Indistinguishably, Defendant in the instant action is alleged to have done
nothing in Florida but "promote" her overseas use and dissemination of the
"sect filter." This Court has no jurisdiction over her. 
	D. STANDING. The complaint fails to make a prima facie case for
Plaintiff's standing to bring this action. The complaint alleges that
Defendant's activities caused a German firm, POSPartner G.M.B.H.(POS) to
decline to enter into a contract with RTI, Inc.(RTI). Plaintiff does not
allege that he was a party to the relationship between POS and RTI, but rather
that he has a relationship with RTI which would have permitted him to profit
had the POS - RTI relationship come to fruition. Plaintiff has pled no facts
which would, if true, establish that he enjoys identity of person with, or the
right to sue on behalf of, RTI. 
	Tortious interference with a contract and tortious interference with a
business relationship are the same cause of action, distinguishable only by
the fact that one involves a contract and the other does not. Smith vs Ocean
State Bank, 335 So.2d 641 (Fla. 1st DCA 1976). Actions for tortious
interference with a contract are available to persons who are parties to
contracts. East Bay L.P. vs American Gen'l., 744 F.Supp. 1118 (M.D. Fla.
1990); McKinney-Green, Inc. vs Davis, 606 So.2d 393, 397 (Fla. 1st DCA 1992).
It follows inevitably that only persons who are parties to a relationship have
standing to pursue an action for interference with that relationship.
Plaintiff has not alleged that he was such a party. He therefore lacks
standing to proceed.
	E. FAILURE TO STATE A CAUSE OF ACTION (Count I).

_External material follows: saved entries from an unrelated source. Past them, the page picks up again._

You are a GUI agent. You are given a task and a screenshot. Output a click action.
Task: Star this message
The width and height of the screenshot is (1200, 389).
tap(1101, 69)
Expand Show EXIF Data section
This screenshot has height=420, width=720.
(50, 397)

Plaintiff demands
judgment on a claim of tortious interference with a business relationship
("tortious interference"), but fails to adequately plead his claim. 
 
The elements of tortious interference with a business relationship are '(1)
the existence of a business relationship. . . (2) knowledge of the
relationship on the part of the defendant; (3) an intentional and unjustified
interference with the relationship by the defendant; and (4) damage to the
plaintiff as a result of the breach of the relationship.' Tamiami Trail Tours,
Inc. v. Cotton, 463 So. 2d 1126, 1127 (Fla. 1985). A protected business
relationship need not be evidenced by an enforceable contract. Id. However,
"the alleged business relationship must afford the plaintiff existing or
prospective legal or contractual rights." Register v. Pierce, 530 So. 2d 990,
993 (Fla. 1st DCA 1988).
 

Ethan Allen, Inc. vs Georgetown Manor, Inc., 647 So.2d 812 (Fla. 1994).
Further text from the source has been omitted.